Thomas Bridge 11 June 2015

Dog poo fines down almost 20%, figures reveal

The number of dog owners fined for failing to pick up their pooch’s poo fell almost a fifth in the last year, research has revealed.

A total of 2,868 fixed penalty notices were issued in England and Wales in 2014/15 - a fall on the 3,521 handed out in the previous year – while a third of town halls did not issue any fines.

Data obtained by BBC Radio 5 Live indicates 73,824 complaints were made about dog droppings over the past 12 months, a significant drop on the near 83,000 lodged in 2013/14.

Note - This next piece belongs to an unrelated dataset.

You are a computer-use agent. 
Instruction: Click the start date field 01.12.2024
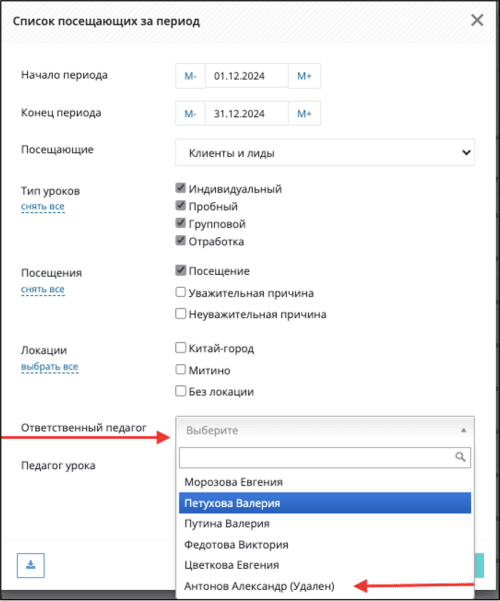247,76
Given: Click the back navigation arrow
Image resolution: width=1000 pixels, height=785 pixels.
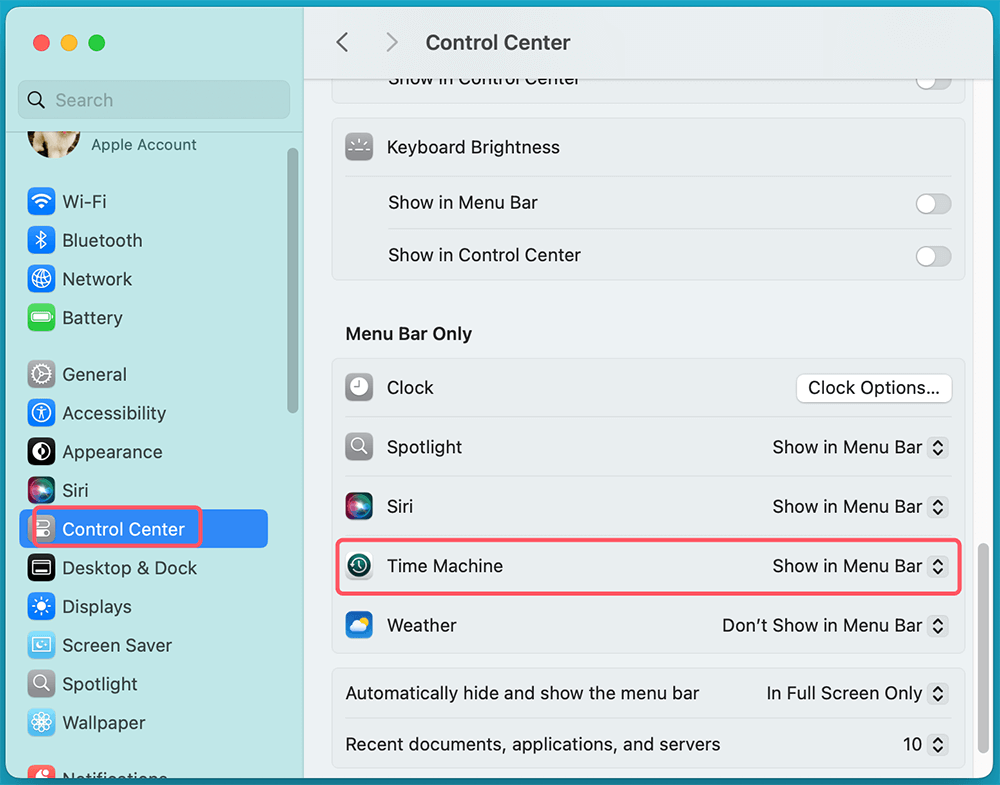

Barnsley MBC dished out 187 fines last year - the highest number of any authority in England and Wales – while the 972 penalties issued by Liverpool City Council was the highest figure over the past five years.

Of the 302 authorities that responded to the survey, 103 had not issued any fixed penalty notices in 2014/15 and 48 had not handed out any in five years.

Sheffield City Council, which did not issue any fixed penalties over the past 12 months despite receiving 1407 complaints, said it ‘appreciated that dog mess is an issue’ but claimed it did not have the resources to raise its response.

‘In these times of austerity we simply do not have staff available to patrol Sheffield’s parks around the clock, waiting for an offence to be committed,’ Sheffield said.

The figures come as councils across the country seek to find a solution to the mounting problem of uncollected dog poo. Numerous town halls have made promotional videos to combat the issue – most memorably Cork City Council – while others are looking to science or shocking imagery to improve public action.

Barking and Dagenham LBC announced recently that it was investigating using DNA testing to identify hound owners who failed to scoop the poop, while Spelthorne BC got in hot water last year when it’s image of a child seemingly eating faeces went viral.

The Department for Communities and Local Government said the issue ‘blights communities’, adding ‘this government will continue to work with councils and partner organisations to help find local solutions to littering’.